A farewell to arms charge
The U.S. Court of Appeals in San Francisco overturned the "armed robbery" conviction of Deshon Rene Odom in May, saying that even though Odom had a gun in his waistband, he hadn't meant for anyone at the bank he was robbing to see it, and therefore that he was not legally "armed." The court said that the federal law speaks only of using a gun, not carrying one; on the other hand, the court acknowledged that if Odom had waved around a toy gun that looked real, that would be enough for "armed" robbery.

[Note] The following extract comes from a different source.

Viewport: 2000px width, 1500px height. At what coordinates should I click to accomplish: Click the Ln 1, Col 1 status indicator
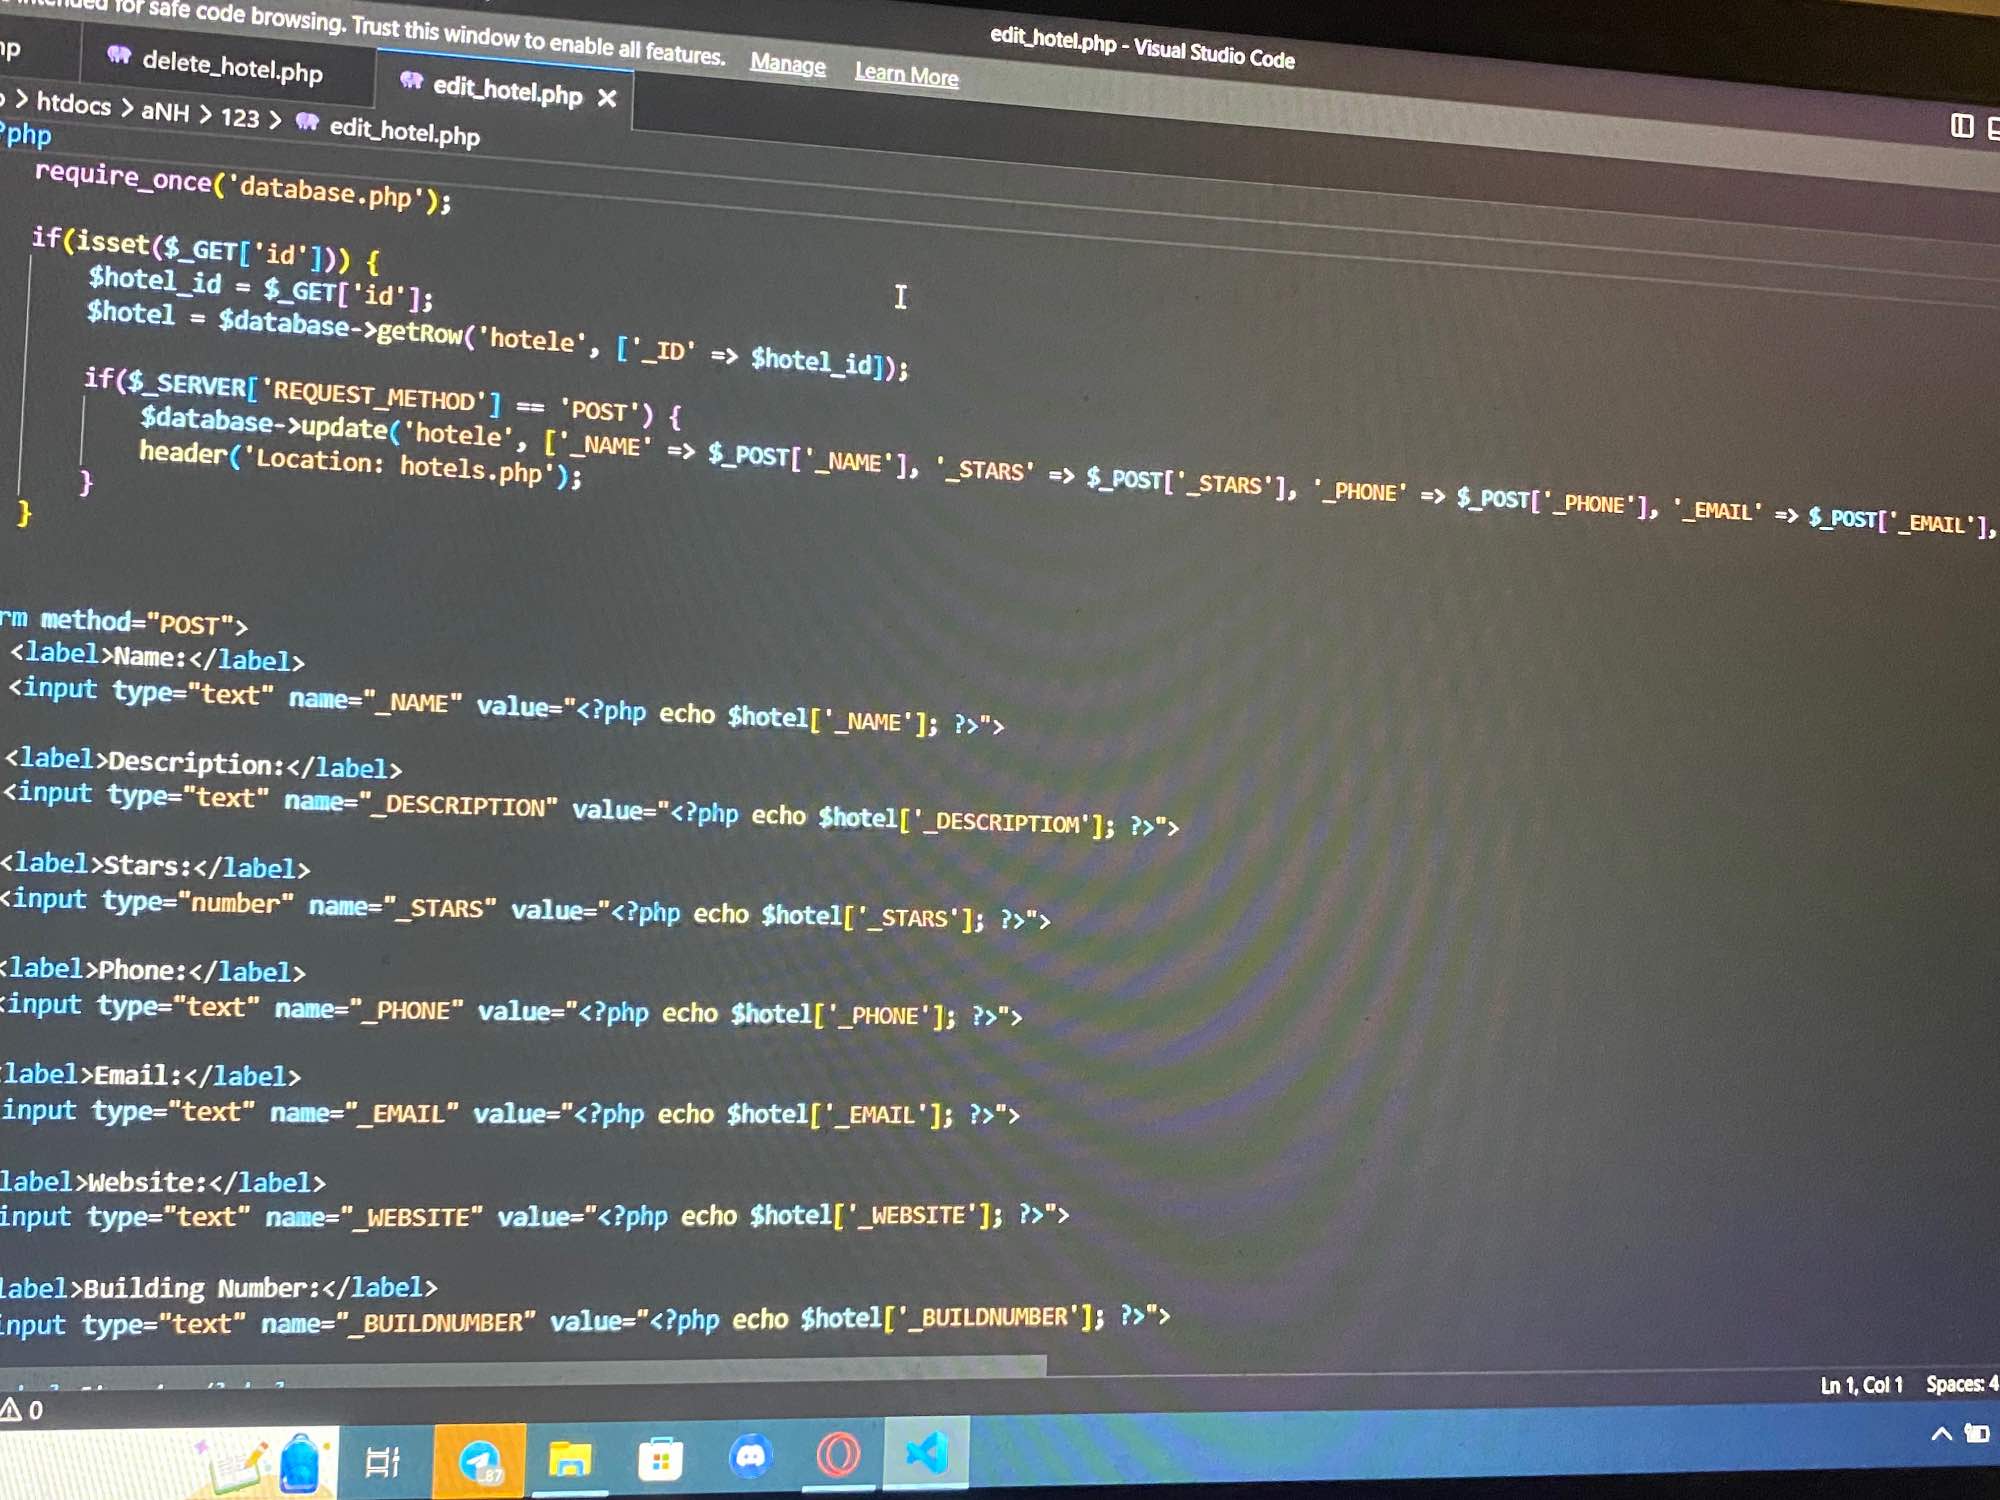pyautogui.click(x=1860, y=1385)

Ken Rohrer, an elementary school principal in Michigan City, Ind., resigned in April, two weeks after he had (apparently as a joke) decided to appear on the school's classroom television system making his daily announcements while portraying an Iraqi character, denouncing "lying" Americans and the Bush administration and charging that the upcoming school ice-cream social would be held as scheduled, even though Iraqis were starving.
A 70-year-old man and a 60-year-old woman pleaded no contest to public indecency in New Philadelphia, Ohio, in June after their arrest for engaging in sex acts in a booth at a Hardee's restaurant. Though it was the couple's first lewdness charge, the prosecutor told the judge that it was not the first time they had done something like that.
Statue of limitations
A joint resolution commissioning a statue to recognize the anti-abortion movement in South Carolina is currently making its way through the state House of Representatives. In the original proposal in circulation until May, the statue that sponsors thought would best celebrate unborn children was to be a huge, 6-foot-tall fetus. Some supporters have suggested an alternative design.
And a congressional committee staff revealed in May that five U.S. companies that have relocated their headquarters offshore in order to avoid federal taxes were nonetheless awarded a total of nearly $1 billion of taxpayer money in federal government contracts over the last fiscal year.